** Information given **
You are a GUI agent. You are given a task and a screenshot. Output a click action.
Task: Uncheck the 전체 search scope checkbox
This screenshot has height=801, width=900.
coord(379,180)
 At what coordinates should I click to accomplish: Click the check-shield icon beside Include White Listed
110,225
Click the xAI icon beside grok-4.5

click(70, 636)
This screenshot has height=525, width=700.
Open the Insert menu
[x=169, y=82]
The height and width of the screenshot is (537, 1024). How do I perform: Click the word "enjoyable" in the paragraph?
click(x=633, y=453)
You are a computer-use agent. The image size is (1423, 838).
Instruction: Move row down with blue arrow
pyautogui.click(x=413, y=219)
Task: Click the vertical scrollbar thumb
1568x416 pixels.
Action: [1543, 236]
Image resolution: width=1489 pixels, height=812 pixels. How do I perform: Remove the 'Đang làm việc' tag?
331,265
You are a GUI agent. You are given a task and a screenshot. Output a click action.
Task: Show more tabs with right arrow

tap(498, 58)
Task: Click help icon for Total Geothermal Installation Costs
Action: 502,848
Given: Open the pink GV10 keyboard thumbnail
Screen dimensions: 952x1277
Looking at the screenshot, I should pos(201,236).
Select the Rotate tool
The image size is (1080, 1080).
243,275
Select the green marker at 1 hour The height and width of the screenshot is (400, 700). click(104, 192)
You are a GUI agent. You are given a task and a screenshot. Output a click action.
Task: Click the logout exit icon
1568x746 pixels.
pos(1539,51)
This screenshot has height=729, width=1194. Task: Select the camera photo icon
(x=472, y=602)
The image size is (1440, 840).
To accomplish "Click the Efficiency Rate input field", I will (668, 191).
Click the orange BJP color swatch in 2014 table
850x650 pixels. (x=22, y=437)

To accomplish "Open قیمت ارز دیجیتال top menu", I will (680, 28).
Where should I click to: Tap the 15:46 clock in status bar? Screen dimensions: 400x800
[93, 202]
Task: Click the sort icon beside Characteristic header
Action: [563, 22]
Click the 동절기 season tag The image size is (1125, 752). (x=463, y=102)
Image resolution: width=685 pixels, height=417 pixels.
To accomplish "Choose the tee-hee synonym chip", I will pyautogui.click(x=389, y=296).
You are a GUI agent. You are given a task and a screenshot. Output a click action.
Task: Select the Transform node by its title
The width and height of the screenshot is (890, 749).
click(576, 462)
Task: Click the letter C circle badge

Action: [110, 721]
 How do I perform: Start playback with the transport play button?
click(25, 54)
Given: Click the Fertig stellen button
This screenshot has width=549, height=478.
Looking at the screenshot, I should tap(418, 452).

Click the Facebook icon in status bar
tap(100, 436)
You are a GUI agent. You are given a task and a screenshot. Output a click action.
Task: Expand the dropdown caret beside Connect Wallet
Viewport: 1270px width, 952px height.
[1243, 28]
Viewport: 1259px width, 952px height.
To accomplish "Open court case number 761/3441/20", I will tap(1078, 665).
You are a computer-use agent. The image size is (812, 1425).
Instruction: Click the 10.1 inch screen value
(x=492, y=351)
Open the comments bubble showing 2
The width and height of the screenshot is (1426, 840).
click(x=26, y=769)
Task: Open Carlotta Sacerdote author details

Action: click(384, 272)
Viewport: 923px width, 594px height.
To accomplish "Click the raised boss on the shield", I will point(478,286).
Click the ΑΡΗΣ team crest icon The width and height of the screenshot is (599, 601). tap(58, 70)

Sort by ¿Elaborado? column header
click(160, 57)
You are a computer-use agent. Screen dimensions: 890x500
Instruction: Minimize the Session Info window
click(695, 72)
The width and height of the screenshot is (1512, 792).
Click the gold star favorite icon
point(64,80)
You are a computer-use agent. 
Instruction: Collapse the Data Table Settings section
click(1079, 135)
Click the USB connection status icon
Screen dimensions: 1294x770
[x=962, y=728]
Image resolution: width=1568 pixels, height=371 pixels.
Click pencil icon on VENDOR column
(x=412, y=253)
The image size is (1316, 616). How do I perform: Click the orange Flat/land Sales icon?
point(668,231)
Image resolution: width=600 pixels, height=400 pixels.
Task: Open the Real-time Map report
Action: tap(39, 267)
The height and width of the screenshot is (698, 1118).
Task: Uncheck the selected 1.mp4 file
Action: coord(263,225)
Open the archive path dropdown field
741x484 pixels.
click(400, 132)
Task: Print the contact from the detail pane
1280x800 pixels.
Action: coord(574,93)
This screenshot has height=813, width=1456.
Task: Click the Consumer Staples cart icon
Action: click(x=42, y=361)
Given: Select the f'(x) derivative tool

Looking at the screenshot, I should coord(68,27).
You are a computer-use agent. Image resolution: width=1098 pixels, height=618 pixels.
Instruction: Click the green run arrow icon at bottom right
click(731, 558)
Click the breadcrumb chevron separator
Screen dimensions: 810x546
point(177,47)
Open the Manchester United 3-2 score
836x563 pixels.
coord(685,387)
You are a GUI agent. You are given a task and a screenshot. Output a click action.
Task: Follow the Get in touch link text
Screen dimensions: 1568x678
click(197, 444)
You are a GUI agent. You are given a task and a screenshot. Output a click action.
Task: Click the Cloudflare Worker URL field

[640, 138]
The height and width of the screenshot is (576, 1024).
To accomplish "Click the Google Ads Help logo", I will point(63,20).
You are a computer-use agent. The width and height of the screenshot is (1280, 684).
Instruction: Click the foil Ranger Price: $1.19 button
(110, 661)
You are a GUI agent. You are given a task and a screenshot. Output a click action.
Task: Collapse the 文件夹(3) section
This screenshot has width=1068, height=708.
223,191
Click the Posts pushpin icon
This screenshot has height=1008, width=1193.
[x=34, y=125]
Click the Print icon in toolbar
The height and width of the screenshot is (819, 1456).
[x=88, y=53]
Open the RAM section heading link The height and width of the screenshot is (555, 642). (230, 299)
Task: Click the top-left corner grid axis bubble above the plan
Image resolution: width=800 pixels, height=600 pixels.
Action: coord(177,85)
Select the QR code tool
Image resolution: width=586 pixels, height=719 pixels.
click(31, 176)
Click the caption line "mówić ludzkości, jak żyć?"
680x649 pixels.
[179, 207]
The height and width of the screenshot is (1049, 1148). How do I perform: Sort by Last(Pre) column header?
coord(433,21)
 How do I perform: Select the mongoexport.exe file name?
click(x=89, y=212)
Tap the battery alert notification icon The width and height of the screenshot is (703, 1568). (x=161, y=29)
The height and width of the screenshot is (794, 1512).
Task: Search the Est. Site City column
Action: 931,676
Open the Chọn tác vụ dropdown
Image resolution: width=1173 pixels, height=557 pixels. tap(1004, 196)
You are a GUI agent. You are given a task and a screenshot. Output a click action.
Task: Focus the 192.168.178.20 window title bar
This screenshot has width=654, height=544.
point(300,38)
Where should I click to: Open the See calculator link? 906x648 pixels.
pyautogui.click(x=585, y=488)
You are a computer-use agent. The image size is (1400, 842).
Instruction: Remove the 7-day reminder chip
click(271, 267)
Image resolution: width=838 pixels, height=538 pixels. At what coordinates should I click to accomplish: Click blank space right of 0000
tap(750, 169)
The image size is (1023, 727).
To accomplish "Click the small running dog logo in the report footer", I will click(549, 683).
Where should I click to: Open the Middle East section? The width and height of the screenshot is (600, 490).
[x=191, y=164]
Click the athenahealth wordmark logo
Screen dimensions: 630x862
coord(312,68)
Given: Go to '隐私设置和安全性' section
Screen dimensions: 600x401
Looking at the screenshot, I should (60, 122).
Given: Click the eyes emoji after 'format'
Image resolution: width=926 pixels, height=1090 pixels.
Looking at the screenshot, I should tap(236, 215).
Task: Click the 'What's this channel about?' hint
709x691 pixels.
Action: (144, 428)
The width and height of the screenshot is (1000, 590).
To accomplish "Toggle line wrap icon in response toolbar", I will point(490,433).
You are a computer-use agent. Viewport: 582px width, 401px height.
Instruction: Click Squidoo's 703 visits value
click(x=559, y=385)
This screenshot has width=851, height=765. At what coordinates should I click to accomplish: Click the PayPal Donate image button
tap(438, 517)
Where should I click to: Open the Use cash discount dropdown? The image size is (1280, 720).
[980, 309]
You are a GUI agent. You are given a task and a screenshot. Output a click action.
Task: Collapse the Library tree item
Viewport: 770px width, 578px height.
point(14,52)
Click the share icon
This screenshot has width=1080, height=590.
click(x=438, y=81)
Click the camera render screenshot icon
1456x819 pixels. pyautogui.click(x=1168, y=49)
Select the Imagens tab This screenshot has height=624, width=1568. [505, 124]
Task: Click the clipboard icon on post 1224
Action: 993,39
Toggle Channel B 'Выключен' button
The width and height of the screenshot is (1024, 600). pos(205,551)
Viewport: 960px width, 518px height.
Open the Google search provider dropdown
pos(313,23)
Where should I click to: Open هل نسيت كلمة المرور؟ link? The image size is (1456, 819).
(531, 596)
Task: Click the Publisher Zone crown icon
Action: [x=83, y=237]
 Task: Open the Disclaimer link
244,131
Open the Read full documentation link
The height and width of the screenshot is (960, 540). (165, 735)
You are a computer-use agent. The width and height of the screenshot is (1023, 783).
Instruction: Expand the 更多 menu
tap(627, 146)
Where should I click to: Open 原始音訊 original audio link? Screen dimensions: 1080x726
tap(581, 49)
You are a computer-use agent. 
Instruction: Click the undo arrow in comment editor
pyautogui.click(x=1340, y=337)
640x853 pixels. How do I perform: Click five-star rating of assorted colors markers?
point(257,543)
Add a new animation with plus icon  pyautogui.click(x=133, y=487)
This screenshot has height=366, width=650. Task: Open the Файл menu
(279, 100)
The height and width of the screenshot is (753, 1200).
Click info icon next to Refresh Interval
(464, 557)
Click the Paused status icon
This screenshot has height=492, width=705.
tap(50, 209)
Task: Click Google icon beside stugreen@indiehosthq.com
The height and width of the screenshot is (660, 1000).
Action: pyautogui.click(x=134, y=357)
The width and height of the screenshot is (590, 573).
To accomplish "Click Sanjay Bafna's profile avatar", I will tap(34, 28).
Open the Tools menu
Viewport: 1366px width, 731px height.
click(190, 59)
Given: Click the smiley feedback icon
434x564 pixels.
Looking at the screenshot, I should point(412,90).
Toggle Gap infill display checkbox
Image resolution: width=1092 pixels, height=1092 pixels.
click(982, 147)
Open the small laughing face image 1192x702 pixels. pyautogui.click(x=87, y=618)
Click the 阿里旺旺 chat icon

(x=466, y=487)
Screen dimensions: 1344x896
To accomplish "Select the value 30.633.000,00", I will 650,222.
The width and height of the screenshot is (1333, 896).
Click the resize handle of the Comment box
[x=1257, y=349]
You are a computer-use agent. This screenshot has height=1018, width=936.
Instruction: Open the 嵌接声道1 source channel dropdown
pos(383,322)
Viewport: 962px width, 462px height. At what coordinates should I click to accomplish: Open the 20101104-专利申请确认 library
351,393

** Work order **
Where a line in the material contains "bubble", copy that line.

** Result of this exercise **
Open the comments bubble showing 2
Task: Click the top-left corner grid axis bubble above the plan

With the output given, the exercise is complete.